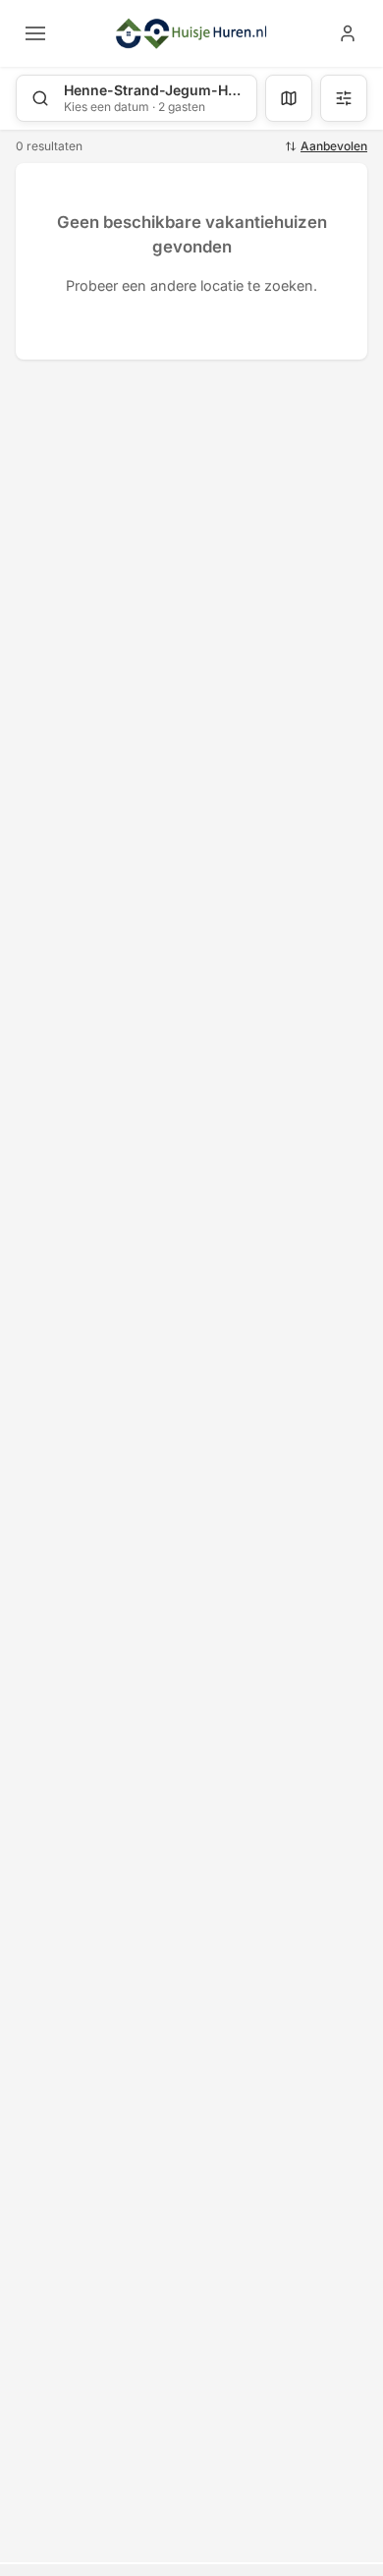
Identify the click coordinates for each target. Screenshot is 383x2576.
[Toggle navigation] (35, 33)
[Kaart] (288, 98)
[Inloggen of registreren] (347, 33)
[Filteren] (343, 98)
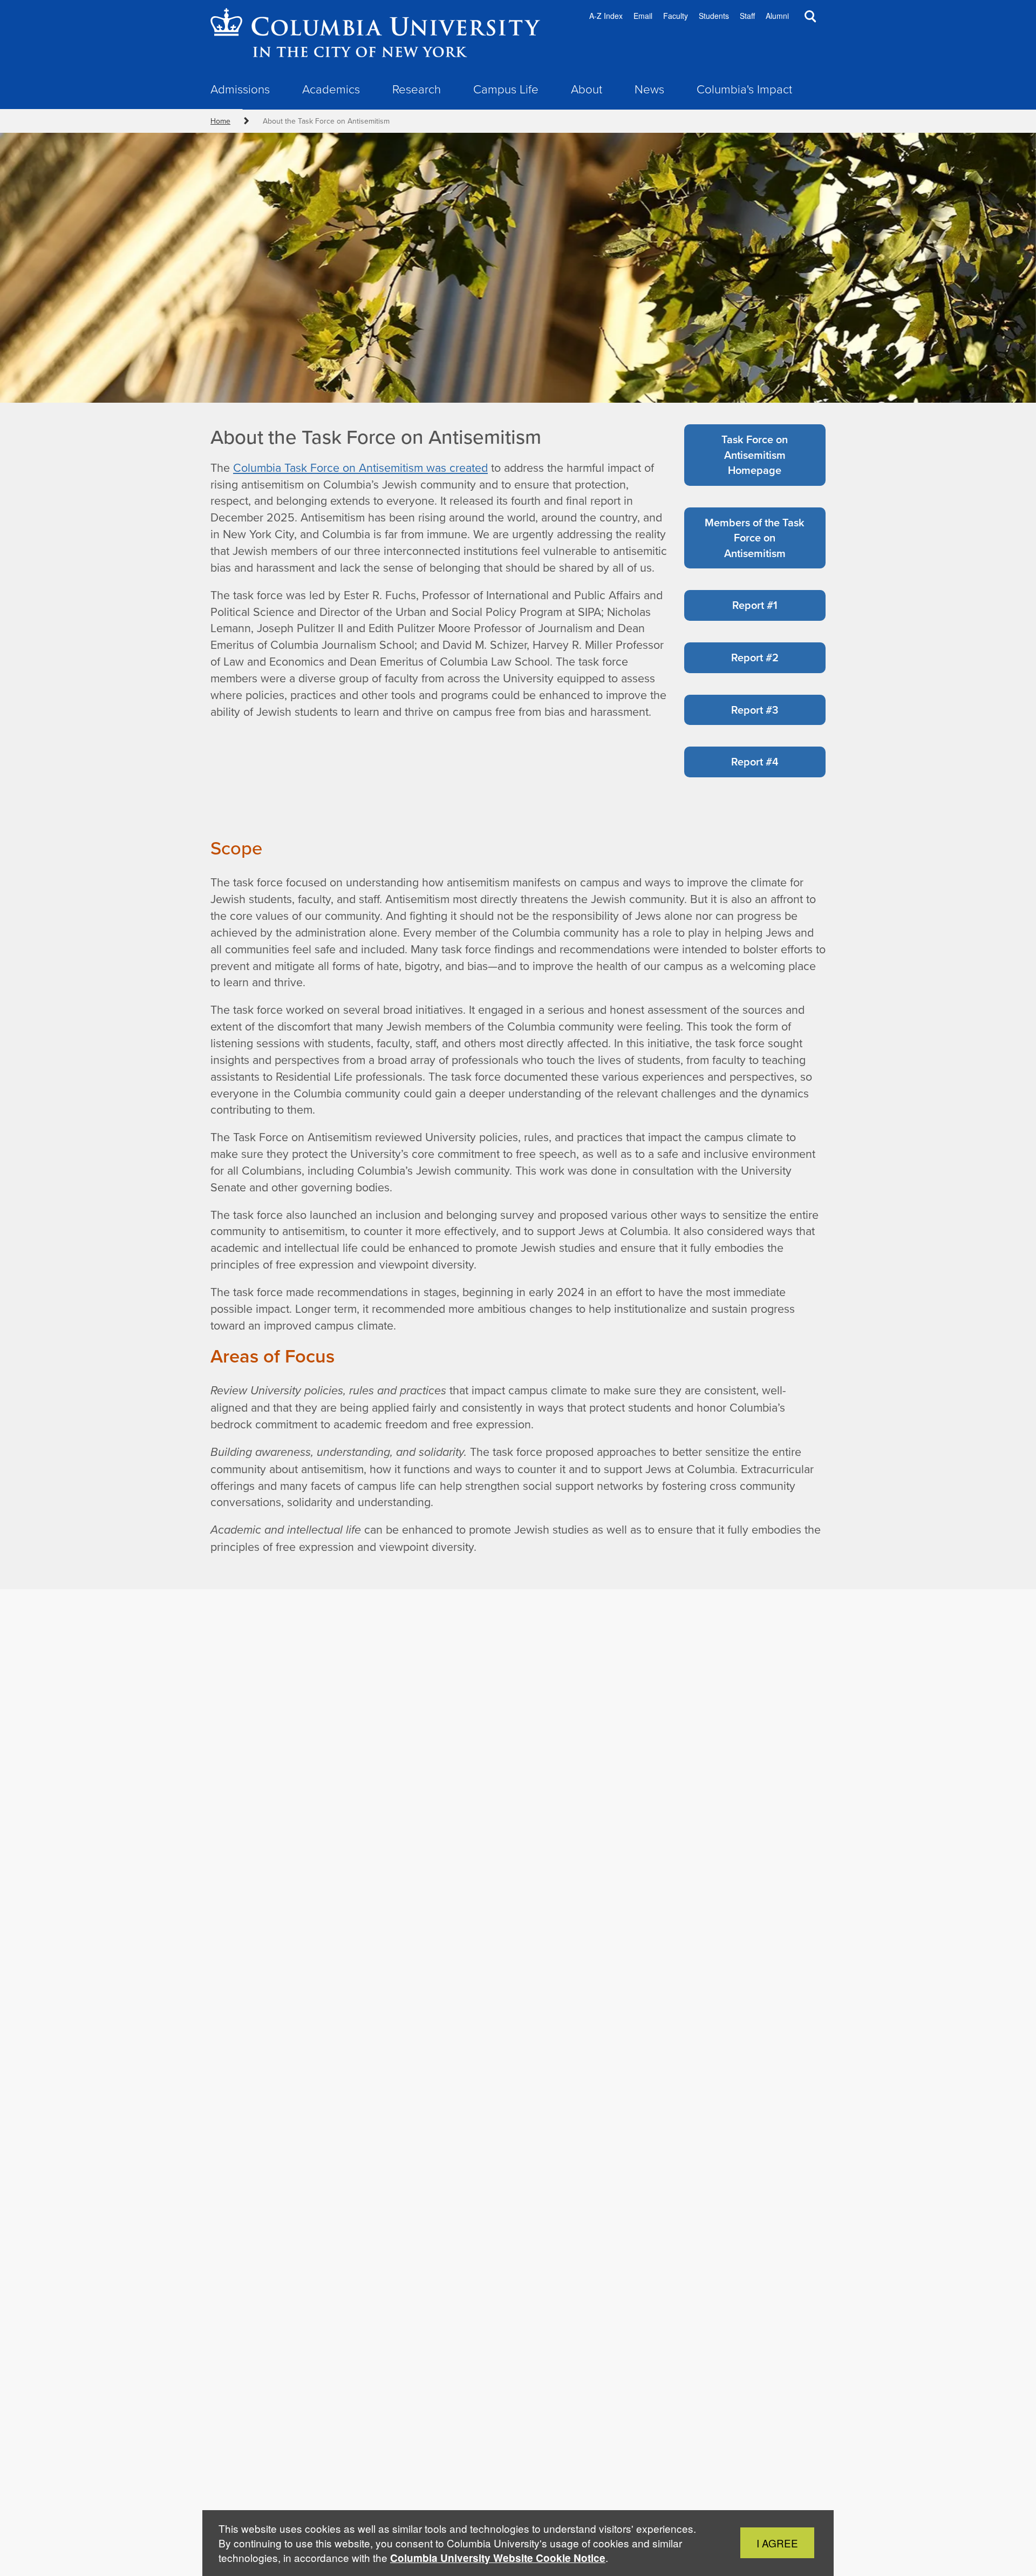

▸ PROMPT: Set down the entries above exactly, and keep every picture out of your copy.

▸ EXERCISE ANSWER:
Identify the click coordinates for each target. Screenshot is 383x2576.
[Toggle navigation] (35, 33)
[Kaart] (288, 98)
[Inloggen of registreren] (347, 33)
[Filteren] (343, 98)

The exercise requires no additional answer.